#### ASSIGNED TASK 1
List every section heading in the text on money and debt, in the order they appear.
#### ASSIGNED TASK 2
Retype the passage of the text on money and debt from "Unfortunately, many money" to "hopeful, Dennis Kucinich." word for word.
===== TEXT
Nor is there any evidence that economists understand that their erroneous concepts about money make them into tools of class warfare and a very significant contributing cause of the extinction crisis now facing this planet.
Unfortunately, many money reformers also entertain provably erroneous concepts about money, usually for “intuitive” or ideological reasons.
My background
I have been very concerned about the degradation of the planetary environment for over half a century. It was 1993 when I first learned that money is created as principal debt to a bank. I have been studying the subject of money from the environmentalist point of view ever since.
I made my international hit movie Money as Debt (2006) at the urging and with the help of Bill Abram, a Canadian sovereign money reformer, and Dick Distelhorst, a senior member of the American Monetary Institute, both now deceased. Money as Debt received immediate worldwide promotion by Elizabeth Kucinich, an international sovereign money reformer and wife of former Congress member and long-shot Democrat Presidential hopeful, Dennis Kucinich.
Shortly after making Money as Debt, I became the everything-media assistant to Connie Fogal, the leader of Canada’s sovereign money reform party.
The root of the problem, not the solution
The conclusion I have come to from studying money is that a sustainable survival economy, one that is capable of both growth and shrinkage without ill effects, can never be created from our money system as it is, a system that depends entirely on constant exponential growth to avoid mathematically inevitable mass default.
I have also concluded that the concept of money as any single uniform quantity made valuable by its own scarcity, such as gold or a sovereign money monopoly, is the root of the problem, not the solution. Naturally, that is not what fans of either gold money or sovereign money want to hear. The paradox is that I totally agree with sovereign money reformers that government has the right to spend “sovereign money” into existence. The actual reason why that is so is the clue to the paradigm-changing solution I propose.
Too much debt
There seems to be general agreement among panel members that system instability is caused by “too much debt”. But this term is a very inadequate basis on which to formulate a solution. It does nothing to illuminate either the structure or genesis of “too much debt”.
I hope to make both perfectly clear. It’s all simple logic following upon the one simple fact I explained to millions worldwide in my movie Money as Debt, and which has since been verified by three central banks: almost all money is someone’s principal debt to a bank to be repaid according to a timetable. That’s it – all you need to know. The rest is simple logic and grade school arithmetic.
Paradox of thrift
Steve Keen starts off by noting that people tend to hoard the money they have when debt levels get too high. The perceived risk of a downturn causes an actual downturn in spending and money creation, which reduces GDP and employment. The situation then escalates into a default crisis. Keynes made the same observation with his “paradox of thrift” as have many others before him.
Professor Keen then proposes that the remedy is to reduce debt levels, without distinguishing between which debt levels – money creation debt or the lending of existing money. There’s a world of difference.
Upon revisiting the history of the “paradox of thrift”, I found that previous analysts all specified savings as the culprit – just as I do. Savings, previously known as “hoarding” is an inherent part of money as any single quantity made valuable by its own scarcity. Savings are an integral part of banking as currently practiced and actively encouraged by bankers. Thus, the banking system itself makes debt-money unavailable to the borrowers indebted to it.
==========
===== RECORDS SUPPLIED
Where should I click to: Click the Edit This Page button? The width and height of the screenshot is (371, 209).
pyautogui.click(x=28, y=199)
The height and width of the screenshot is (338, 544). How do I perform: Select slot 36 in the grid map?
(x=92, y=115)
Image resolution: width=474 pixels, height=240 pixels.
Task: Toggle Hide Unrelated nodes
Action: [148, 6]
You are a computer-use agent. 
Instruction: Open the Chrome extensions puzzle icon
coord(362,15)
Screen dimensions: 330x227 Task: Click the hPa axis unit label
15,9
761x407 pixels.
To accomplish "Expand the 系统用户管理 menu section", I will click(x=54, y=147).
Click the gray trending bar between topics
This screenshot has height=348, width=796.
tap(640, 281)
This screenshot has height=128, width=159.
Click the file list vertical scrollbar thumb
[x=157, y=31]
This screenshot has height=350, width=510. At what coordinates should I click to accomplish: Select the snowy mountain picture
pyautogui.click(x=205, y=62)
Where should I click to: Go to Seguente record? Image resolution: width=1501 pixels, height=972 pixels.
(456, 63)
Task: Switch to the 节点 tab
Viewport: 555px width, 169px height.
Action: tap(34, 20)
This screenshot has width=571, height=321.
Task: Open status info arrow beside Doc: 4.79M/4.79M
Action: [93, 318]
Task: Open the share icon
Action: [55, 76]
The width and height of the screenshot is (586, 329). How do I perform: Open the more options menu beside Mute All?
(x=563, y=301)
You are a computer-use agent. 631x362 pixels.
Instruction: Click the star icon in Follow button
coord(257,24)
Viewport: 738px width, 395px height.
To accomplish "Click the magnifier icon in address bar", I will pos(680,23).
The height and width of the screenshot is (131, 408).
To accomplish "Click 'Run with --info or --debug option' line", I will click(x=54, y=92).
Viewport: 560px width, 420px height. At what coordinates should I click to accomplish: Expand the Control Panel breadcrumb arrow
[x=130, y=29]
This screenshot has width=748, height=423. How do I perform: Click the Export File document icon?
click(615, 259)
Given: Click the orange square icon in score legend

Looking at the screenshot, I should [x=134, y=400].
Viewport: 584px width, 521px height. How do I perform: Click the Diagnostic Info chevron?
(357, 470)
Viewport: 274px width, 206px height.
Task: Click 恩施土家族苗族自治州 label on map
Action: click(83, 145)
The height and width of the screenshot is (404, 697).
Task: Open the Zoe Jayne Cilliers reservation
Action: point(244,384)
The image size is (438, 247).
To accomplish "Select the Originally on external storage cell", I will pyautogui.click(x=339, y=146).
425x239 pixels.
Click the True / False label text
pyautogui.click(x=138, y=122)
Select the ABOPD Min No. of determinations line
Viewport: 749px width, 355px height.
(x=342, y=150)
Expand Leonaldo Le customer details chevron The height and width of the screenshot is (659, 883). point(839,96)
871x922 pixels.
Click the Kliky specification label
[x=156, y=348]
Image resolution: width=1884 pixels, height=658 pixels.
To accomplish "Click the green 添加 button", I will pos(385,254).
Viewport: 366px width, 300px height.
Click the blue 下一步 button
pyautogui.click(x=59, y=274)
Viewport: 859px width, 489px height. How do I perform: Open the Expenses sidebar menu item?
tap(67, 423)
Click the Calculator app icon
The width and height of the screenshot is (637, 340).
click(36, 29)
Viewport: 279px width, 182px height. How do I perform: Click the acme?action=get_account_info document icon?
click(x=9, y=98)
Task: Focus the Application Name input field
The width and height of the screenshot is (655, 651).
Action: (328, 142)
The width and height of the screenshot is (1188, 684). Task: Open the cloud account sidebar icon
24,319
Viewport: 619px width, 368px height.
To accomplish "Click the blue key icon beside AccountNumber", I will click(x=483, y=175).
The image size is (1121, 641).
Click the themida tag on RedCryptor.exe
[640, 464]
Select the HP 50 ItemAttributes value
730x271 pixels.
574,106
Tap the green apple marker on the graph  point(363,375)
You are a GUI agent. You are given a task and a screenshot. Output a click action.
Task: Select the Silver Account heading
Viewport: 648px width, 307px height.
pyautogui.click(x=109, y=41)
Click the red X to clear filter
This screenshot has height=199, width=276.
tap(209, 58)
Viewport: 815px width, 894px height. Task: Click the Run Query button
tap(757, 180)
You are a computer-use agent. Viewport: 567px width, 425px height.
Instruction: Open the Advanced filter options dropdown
==========
#### EXPECTED ANSWER 1
My background
The root of the problem, not the solution
Too much debt
Paradox of thrift

#### EXPECTED ANSWER 2
Unfortunately, many money reformers also entertain provably erroneous concepts about money, usually for “intuitive” or ideological reasons.
My background
I have been very concerned about the degradation of the planetary environment for over half a century. It was 1993 when I first learned that money is created as principal debt to a bank. I have been studying the subject of money from the environmentalist point of view ever since.
I made my international hit movie Money as Debt (2006) at the urging and with the help of Bill Abram, a Canadian sovereign money reformer, and Dick Distelhorst, a senior member of the American Monetary Institute, both now deceased. Money as Debt received immediate worldwide promotion by Elizabeth Kucinich, an international sovereign money reformer and wife of former Congress member and long-shot Democrat Presidential hopeful, Dennis Kucinich.